May 20th, 2009  |  published in Photographed.


Collyer-Quinter, Kansas. September 29, 2008.

The vast lands between the Missouri and the Rockies were legally opened to white settlement by passage of the bitterly debated Kansas-Nebraska Act on May 30, 1854. the new law abrogated the Missouri Compromise and instituted the doctrine of popular sovereignty, which allowed the settlers to decide whether their territories should become free states or slave states. Contesting factions, North and South, came into sometimes violent conflict, and “Bleeding Kansas” gained national attention. Finally, Kansas entered the Union as a free state in 1861, when Southern states were seceding …

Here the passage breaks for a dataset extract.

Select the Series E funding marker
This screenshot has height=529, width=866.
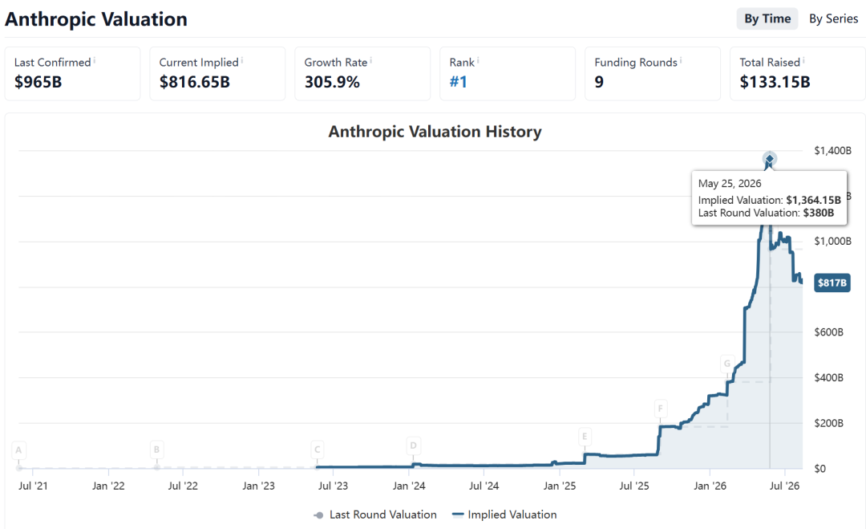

Conditions in eastern Kansas and Nebraska were not much different from those in the settlers’ native states, but the open prairie farther west presented various difficulties. There, timber was scarce, water had to be taken from deep wells, and manual farming operations were futile because of the tough sod. From this new farmland came innovations peculiar to the Plains: windmills, barbed wire, and sod buildings. The sod-house frontier eventually stretched from the Canadian border to the Texas Panhandle and into the eastern portion of the Rocky Mountain states.

Excerpted from A Nation Moving West: Readings in the History of the American Frontier by Robert W. Richmond, chapter XX, ‘Settlement of the Great Plains.’ Published by University of Nebraska Press, 1966.